01 Eylül 2021, 14:28 | #1 |
Mahrem
Bir aykırılığı, bir aşırılığı yahut bir eksiği olan kişi, gözler önünde olmaktan rahatsızlık duyar. Çünkü o kişi, kusurlu bir kimsedir. Böylesi bir durumda kişi, kusurunu gizleyerek başkalarının arasına karışmayı dener, ama kusuru başkalarının nazarından kaçmayacak denli belirginse mümkün mertebe gözlerden ırak kalmayı yeğler.
Eser, işte nazar boncuğu takmak durumunda olmayanların kabuklarına çekilip tecrit oldukları mahremlerinde kendilerine bir hareket alanı teşkil etmek için düşleme başvurmaları üzerine şekilleniyor. Bu bakımdan düşlem, eserde son derece geniş bir yer tutuyor, önemli bir işlev üstleniyor. Hani dedik ya gözlerden uzak kalmak isteyenin bunu yapmak isteyişi gizleyemediği bir kusuru olması diye, tam da bu yüzden eserin hayâl ürünü metinlerinde iç burkan, melankolik, hatta karamsar bir hava hâkimdir.
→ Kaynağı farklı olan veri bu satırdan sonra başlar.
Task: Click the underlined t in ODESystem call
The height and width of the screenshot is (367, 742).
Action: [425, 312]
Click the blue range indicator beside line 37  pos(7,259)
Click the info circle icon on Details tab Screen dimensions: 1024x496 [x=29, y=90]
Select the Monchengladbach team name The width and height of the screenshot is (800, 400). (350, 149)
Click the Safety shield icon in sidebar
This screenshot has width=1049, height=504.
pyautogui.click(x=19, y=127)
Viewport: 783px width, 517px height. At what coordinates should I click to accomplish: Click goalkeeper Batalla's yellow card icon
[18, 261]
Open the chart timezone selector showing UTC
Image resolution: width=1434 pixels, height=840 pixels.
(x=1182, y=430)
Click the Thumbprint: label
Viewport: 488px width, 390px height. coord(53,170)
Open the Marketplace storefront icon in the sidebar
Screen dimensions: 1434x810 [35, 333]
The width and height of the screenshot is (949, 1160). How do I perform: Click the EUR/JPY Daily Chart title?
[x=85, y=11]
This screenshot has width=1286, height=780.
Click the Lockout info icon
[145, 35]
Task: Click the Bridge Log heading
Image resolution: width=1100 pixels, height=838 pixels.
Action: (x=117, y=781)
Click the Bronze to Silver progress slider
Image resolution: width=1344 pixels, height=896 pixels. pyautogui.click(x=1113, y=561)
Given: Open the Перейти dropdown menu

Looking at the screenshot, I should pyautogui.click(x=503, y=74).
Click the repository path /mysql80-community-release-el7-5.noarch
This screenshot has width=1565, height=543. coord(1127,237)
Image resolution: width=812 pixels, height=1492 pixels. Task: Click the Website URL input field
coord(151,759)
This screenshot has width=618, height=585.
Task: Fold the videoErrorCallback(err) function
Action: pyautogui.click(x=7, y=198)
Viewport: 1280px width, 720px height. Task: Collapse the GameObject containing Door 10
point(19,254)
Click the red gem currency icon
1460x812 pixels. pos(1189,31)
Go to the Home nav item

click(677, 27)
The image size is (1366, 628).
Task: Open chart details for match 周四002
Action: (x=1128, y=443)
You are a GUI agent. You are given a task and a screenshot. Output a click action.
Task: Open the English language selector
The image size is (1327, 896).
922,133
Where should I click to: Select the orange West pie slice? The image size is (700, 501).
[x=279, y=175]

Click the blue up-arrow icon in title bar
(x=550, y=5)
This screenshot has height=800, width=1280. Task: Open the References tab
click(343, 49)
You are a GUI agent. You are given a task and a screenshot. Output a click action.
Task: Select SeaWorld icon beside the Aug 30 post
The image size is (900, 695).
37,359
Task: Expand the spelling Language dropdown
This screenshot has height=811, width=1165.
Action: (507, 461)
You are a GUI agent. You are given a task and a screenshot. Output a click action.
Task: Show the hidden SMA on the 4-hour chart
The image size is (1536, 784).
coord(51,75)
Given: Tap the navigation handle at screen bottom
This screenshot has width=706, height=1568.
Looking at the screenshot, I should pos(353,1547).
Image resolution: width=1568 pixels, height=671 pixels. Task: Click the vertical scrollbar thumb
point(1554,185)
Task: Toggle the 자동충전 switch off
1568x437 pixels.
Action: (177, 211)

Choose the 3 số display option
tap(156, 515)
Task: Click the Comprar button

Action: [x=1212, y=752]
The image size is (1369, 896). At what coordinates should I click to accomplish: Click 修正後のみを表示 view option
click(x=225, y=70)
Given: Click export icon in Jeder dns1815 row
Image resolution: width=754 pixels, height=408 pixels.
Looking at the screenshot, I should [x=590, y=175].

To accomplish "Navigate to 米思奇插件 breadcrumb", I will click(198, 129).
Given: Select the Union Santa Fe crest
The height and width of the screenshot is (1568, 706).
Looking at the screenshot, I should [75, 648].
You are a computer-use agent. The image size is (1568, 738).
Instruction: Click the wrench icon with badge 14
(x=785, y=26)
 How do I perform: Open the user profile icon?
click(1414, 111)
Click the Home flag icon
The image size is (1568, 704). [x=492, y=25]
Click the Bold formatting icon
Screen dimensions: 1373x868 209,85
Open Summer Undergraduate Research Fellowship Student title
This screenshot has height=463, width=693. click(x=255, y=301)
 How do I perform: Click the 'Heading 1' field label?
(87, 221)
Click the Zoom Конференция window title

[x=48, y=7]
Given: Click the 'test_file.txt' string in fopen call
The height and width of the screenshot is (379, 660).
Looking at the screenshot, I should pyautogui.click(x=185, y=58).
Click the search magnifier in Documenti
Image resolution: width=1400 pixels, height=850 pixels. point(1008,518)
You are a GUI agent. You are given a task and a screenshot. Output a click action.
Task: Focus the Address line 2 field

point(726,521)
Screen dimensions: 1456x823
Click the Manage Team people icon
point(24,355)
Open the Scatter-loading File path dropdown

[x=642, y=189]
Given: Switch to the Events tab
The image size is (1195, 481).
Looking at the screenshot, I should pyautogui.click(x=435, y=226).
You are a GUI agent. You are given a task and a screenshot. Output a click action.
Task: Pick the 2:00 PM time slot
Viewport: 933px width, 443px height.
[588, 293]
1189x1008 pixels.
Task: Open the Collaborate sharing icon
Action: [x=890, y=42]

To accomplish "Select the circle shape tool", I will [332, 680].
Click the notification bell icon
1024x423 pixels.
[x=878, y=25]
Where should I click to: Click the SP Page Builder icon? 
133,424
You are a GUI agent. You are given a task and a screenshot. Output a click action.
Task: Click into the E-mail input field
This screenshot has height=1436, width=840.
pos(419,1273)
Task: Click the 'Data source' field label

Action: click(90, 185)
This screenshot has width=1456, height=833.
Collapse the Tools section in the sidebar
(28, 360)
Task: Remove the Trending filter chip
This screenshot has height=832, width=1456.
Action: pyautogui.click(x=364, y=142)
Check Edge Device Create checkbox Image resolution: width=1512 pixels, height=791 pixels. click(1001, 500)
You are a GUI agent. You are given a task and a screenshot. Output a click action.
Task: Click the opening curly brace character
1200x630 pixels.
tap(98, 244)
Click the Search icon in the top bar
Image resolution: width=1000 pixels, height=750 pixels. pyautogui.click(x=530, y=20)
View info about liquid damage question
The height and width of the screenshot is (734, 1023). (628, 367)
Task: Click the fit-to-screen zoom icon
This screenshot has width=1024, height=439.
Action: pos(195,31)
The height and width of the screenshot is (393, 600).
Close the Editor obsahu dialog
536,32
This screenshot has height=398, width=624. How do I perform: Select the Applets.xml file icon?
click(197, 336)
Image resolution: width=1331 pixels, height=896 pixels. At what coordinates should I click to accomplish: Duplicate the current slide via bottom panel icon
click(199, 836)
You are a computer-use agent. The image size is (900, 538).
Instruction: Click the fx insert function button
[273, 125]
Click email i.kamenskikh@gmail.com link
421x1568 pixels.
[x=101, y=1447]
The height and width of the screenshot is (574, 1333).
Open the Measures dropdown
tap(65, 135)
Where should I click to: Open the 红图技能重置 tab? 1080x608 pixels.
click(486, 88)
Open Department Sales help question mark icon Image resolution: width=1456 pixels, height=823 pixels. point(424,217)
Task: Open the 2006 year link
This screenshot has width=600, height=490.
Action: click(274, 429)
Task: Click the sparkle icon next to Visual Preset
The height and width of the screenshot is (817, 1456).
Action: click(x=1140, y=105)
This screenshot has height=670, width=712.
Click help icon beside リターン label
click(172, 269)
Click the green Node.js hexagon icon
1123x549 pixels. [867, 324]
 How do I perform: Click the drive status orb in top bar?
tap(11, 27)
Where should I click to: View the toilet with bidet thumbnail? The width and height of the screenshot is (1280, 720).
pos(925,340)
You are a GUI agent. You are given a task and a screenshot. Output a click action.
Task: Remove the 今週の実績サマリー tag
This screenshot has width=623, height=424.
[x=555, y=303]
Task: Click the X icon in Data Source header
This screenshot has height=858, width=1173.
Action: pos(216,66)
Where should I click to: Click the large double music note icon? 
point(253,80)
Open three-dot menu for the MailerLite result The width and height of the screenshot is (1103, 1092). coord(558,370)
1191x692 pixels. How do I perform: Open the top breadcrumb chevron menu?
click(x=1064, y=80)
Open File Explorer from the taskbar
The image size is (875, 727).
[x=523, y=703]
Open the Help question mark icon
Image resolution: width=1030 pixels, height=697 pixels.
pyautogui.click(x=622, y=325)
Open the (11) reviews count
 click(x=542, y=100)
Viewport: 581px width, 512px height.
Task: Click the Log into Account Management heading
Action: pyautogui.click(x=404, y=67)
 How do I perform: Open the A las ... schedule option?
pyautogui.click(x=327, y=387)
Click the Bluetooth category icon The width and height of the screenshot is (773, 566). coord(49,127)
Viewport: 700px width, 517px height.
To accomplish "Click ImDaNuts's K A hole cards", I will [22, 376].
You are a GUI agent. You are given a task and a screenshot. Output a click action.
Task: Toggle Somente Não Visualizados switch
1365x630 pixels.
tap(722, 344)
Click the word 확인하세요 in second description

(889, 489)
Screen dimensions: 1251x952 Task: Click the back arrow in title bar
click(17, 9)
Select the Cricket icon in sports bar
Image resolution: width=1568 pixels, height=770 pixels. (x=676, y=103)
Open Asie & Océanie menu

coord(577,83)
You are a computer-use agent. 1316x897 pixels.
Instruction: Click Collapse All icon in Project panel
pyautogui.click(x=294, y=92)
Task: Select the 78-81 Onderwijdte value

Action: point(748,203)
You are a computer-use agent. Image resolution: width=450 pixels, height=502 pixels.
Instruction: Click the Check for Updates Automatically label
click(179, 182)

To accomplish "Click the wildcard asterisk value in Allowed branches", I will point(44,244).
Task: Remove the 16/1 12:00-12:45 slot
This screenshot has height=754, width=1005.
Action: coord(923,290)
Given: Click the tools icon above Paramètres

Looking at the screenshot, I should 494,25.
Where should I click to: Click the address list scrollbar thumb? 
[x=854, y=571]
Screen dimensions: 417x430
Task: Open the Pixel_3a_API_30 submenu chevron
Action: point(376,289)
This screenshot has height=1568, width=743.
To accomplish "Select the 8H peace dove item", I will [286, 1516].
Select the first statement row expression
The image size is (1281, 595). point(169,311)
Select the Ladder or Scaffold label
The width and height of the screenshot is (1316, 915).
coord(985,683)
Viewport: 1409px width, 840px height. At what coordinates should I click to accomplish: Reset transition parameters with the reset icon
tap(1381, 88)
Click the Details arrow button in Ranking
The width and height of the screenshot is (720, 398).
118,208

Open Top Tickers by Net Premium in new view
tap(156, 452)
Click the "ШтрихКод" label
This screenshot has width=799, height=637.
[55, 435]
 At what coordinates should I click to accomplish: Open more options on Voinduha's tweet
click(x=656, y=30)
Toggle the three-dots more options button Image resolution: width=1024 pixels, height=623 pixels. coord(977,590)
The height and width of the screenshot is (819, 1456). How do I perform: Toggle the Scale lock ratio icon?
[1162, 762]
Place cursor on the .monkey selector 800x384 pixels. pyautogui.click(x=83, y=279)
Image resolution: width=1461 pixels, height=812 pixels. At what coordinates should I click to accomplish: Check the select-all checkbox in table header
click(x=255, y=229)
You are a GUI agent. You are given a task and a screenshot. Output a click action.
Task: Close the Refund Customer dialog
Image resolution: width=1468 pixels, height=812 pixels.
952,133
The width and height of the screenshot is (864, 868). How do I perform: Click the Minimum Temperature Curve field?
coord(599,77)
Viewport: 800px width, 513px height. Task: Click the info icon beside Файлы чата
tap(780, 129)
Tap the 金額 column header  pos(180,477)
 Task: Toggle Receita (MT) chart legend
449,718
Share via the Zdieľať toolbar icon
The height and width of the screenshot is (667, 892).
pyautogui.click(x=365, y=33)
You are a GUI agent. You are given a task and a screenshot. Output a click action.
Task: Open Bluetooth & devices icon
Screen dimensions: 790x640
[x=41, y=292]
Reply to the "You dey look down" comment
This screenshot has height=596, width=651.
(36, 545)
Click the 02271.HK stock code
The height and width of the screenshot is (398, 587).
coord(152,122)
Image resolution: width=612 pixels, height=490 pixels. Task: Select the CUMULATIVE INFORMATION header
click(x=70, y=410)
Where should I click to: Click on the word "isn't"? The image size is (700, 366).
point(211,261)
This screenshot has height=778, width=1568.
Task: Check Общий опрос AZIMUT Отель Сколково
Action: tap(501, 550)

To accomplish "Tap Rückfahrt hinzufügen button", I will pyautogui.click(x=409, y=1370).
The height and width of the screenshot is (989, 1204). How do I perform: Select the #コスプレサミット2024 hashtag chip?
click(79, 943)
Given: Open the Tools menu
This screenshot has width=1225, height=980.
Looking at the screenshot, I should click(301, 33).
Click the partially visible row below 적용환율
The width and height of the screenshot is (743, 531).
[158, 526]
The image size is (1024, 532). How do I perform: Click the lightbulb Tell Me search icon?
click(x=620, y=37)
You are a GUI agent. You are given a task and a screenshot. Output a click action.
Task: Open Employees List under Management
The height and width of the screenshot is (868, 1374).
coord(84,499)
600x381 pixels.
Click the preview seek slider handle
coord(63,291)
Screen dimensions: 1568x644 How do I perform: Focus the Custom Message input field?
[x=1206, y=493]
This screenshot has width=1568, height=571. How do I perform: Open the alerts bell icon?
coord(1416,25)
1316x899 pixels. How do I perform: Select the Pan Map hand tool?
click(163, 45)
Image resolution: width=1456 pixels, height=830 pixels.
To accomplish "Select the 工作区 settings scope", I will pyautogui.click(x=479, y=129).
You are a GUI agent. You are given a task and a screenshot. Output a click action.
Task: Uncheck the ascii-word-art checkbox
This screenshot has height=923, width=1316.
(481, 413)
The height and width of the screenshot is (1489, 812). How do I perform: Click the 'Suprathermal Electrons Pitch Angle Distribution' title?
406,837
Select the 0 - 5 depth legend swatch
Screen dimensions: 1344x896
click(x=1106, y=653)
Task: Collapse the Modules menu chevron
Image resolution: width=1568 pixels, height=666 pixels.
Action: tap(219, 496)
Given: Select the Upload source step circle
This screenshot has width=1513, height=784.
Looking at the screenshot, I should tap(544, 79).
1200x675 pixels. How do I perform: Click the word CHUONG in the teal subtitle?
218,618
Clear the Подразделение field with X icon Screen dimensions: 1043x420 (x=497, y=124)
Bir hayâlden ziyade, âdeta bir sukut-u hayâlin ürünleridir onlar. Çünkü, iyisiyle kötüsüyle yaşanmışlıkların yerine değil, esasen hiç yaşanamamışlıkların yerine inşa edilirler. Elif Şafak'ın kaleminden çok ustalıklı bir eser, övülesi. İlham veren, teşvik eden. Yazarın en iyi eseridir, hele ki yazan biri için.
________________
imza yok. parmak bassam? Konu Kedi tarafından (02 Eylül 2021 Saat 19:36 ) değiştirilmiştir.. |
|
|
02 Eylül 2021, 18:47 | #2 |
Bu kitabı okudum Elif Şafak, başka bir yazar, yazı akışını beğendiğim yazarlardan birtanesi.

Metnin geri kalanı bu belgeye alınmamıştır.